■ PROBLEM TO WORK ON ■
A line belongs in the answer if it contains "will"; copy every such line from the entries below.

■ EXERCISE INPUT ■

+ + + + +

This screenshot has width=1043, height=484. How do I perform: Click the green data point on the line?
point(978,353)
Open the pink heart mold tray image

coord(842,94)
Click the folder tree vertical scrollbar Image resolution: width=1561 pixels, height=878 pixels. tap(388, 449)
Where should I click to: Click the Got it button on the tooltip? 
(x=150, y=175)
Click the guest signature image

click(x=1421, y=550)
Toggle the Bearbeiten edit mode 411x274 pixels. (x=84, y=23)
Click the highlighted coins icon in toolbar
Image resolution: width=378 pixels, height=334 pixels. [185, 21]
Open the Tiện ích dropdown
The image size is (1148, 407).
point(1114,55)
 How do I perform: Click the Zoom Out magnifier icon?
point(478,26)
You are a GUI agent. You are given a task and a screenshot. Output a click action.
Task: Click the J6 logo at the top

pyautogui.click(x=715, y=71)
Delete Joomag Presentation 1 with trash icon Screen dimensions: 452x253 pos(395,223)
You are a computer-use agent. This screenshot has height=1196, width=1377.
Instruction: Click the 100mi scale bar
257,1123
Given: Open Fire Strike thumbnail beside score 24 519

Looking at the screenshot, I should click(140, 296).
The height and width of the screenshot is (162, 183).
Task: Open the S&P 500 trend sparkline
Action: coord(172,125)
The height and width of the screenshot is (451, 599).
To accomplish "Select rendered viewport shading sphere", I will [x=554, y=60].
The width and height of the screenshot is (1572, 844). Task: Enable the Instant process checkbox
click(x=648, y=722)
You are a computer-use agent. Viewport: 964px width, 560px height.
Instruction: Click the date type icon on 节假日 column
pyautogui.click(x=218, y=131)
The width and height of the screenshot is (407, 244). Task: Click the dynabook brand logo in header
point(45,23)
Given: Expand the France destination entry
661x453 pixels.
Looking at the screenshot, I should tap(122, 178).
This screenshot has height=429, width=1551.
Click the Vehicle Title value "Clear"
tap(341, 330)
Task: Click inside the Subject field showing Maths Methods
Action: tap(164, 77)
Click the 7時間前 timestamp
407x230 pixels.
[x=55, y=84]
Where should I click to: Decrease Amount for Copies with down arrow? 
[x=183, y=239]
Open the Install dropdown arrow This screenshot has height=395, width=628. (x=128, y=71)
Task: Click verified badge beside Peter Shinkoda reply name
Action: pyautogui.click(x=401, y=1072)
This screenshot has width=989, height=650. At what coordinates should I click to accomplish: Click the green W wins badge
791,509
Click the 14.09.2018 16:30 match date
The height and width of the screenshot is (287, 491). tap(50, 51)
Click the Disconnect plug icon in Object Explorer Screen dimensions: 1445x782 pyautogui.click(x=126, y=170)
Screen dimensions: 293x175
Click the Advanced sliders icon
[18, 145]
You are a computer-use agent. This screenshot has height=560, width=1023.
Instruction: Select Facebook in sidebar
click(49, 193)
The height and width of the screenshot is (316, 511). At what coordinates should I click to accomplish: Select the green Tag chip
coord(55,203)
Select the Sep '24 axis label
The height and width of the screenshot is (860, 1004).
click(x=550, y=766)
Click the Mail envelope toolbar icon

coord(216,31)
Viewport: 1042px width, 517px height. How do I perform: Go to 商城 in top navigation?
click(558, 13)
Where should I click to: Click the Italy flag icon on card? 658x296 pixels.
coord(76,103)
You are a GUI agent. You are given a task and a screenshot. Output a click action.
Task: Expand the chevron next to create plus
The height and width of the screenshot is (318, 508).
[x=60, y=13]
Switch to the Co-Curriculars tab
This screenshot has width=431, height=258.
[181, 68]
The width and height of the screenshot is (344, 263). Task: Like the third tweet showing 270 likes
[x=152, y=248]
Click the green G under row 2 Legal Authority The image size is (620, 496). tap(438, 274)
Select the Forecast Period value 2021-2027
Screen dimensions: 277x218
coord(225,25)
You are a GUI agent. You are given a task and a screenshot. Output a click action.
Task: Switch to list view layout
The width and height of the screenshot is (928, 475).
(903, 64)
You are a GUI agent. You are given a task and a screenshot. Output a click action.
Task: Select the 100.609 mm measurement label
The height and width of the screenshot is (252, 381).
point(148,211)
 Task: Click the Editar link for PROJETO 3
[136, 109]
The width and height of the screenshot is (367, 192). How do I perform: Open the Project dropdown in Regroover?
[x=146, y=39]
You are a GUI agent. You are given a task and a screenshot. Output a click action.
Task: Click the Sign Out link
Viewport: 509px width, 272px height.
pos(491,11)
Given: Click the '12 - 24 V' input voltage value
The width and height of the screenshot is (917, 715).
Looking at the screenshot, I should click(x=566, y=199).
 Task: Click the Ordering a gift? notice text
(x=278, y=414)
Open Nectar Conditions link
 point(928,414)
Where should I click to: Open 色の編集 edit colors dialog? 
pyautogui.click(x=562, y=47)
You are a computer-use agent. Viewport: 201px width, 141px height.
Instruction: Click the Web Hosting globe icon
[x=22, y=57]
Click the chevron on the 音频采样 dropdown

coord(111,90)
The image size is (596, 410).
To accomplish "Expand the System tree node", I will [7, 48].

+ + + + +

■ THE COMPLETED TASK ■
To accomplish "Select rendered viewport shading sphere", I will [x=554, y=60].
To accomplish "Expand the System tree node", I will [7, 48].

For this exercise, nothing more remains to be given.